Most efforts in Bayesian variable selection focus either on the Normal model or on flexible alternatives that require MCMC. Our framework represents a middle-ground to add flexibility in a parsimonious manner that remains analytically and computationally tractable, facilitating applications where either p is large or n is too moderate to fit more complex models accurately. Our results show that model misspecification is a non-ignorable issue with important consequences for model selection. Bayes factor rates typically retain the same functional dependence on n (e.g. polynomial or exponential) as when the model is correctly specified, however the coefficients governing these rates do change. Specifically, the ratio of the correct vs. misspecified Bayes factors to detect truly active variables grows exponentially with n when a triangle-type inequality holds, signaling the potential for an important drop in sensitivity. Our empirical studies support this finding: failing to account for simple forms of asymmetry or heavy tails reduced the proportion of correct model selections by several folds. Misspecification also has an effect on false positives. Although here the ratio of correct vs. misspecified Bayes factors is essentially a constant, the effect can be noticeable for finite n. Hence it is important to consider flexible likelihoods and, when possible, also adopt false positive correction mechanisms for finite n. As a possible venue for the latter, we illustrated in an example how non-local priors helped discard small spurious parameters arising from misspecification. A more detailed study would be interesting future work.

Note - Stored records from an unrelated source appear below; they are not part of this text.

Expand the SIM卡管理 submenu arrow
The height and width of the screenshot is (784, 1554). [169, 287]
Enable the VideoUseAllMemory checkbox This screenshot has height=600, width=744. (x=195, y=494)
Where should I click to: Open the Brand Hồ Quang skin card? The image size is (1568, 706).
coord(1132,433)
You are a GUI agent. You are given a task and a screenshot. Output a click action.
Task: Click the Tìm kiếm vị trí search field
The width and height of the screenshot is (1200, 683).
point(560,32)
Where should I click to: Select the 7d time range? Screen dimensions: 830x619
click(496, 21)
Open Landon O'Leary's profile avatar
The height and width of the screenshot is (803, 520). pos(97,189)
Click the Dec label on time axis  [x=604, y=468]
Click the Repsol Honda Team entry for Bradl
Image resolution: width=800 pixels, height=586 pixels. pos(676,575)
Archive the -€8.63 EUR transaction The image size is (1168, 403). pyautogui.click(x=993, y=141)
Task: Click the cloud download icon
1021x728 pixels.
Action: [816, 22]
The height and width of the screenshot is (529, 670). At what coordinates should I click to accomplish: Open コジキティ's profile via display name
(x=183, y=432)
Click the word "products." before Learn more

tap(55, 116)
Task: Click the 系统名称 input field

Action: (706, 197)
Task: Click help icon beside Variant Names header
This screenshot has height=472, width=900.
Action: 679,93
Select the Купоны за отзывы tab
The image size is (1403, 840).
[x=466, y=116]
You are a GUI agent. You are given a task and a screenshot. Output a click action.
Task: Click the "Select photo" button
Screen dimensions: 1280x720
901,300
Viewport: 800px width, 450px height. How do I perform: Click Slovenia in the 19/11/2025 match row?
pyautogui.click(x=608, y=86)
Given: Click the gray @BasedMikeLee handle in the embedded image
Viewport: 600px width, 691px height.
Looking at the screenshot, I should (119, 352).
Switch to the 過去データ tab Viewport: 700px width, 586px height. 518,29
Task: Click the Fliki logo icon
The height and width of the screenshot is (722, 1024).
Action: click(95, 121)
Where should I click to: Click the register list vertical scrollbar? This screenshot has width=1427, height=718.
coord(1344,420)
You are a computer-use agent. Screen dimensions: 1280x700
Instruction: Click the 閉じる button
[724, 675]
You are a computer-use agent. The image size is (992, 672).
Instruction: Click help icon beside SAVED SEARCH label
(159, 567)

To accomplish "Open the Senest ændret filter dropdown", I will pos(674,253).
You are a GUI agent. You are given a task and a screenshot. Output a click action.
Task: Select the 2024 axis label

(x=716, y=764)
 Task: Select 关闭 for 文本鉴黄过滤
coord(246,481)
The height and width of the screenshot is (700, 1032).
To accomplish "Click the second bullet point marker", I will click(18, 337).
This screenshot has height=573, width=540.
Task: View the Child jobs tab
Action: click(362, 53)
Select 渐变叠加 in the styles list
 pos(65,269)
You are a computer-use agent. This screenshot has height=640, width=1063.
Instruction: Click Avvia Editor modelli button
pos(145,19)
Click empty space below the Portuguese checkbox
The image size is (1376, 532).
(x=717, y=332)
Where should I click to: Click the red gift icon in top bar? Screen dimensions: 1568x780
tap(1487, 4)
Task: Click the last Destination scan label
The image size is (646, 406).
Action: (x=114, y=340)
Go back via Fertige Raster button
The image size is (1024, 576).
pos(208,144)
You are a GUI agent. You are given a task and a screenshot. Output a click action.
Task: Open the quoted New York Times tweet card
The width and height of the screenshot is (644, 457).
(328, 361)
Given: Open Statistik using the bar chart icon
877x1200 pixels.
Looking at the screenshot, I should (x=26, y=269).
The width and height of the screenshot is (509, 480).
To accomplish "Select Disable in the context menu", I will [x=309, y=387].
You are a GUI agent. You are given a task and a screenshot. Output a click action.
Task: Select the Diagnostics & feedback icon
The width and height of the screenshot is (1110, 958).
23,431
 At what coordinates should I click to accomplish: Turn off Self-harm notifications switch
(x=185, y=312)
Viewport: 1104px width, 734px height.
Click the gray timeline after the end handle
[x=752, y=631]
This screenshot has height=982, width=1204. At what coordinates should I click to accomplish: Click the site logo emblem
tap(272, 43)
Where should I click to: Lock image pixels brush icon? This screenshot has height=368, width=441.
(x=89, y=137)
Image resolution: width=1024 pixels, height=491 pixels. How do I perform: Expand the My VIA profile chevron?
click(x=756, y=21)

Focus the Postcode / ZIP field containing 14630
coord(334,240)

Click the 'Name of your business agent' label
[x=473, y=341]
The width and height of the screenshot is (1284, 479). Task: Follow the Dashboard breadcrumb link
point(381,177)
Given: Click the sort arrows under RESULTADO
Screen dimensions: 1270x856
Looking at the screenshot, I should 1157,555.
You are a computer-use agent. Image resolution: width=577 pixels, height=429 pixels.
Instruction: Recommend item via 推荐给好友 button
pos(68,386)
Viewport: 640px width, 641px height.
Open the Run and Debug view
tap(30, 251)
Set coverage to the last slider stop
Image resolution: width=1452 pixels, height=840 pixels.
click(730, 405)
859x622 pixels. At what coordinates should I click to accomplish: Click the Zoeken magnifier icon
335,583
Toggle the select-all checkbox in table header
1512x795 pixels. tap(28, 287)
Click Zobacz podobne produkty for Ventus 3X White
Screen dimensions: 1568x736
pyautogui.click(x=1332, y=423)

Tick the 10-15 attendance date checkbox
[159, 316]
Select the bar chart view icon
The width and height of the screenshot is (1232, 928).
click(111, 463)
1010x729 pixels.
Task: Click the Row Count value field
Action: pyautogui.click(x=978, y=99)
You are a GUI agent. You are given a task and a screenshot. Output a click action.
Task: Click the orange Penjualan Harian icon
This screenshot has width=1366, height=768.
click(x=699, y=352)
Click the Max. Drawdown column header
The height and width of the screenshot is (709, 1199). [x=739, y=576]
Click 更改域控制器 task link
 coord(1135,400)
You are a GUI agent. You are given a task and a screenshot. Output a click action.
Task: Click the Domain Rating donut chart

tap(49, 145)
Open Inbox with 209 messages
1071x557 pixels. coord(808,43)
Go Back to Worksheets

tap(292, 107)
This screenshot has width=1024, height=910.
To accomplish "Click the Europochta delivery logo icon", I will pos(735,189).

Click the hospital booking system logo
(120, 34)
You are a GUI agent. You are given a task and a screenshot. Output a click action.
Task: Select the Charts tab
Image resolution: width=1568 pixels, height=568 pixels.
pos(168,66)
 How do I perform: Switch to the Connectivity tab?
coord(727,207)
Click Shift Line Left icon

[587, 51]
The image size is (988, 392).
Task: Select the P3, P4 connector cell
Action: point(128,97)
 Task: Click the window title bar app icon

Other future avenues include extensions to allow for polynomial error tails, dependent errors, heteroscedasticity or covariate-dependent asymmetry. We remark that fully non-parametric strategies already exist, e.g. Chung and Dunson (2009). The challenge is to build models that provide an intermediate level of flexibility while giving tractable variable selection. For instance, allowing the variance or asymmetry to depend on x_i is an interesting task for which there is no unique agreedupon solution. One possibility is to let ${\vartheta }_i=\exp \left(x_i^T\beta \right)$, where |β| ≤ |θ|, akin to what Daye et al. (2012) for Normal errors. The authors found that the log-likelihood for β for fixed θ is log-concave, and so is that for θ under fixed β, enabling fast optimization. It would be interesting to develop similar strategies for the asymmetry and non-Normal errors. An issue here would be dealing with the increased problem dimensionality due to selecting variables also for β. Another interesting venue stemming from our work is posing non-parametric models that can collapse onto simple parametric forms when the extra flexibility is not needed. Again the idea is to strike a balance between the tractability offered by simple models and the ultimate goal of providing accurate inference. Other extensions are developing more advanced optimization or model search strategies, our goal here was to illustrate that even relatively simple methods can be competitive. Such computational issues are particularly meaningful in increasingly challenging settings, e.g. large graphical or spatio-temporal models. Overall, we hope to have provided a basic framework that others can build on to tackle these exciting applications.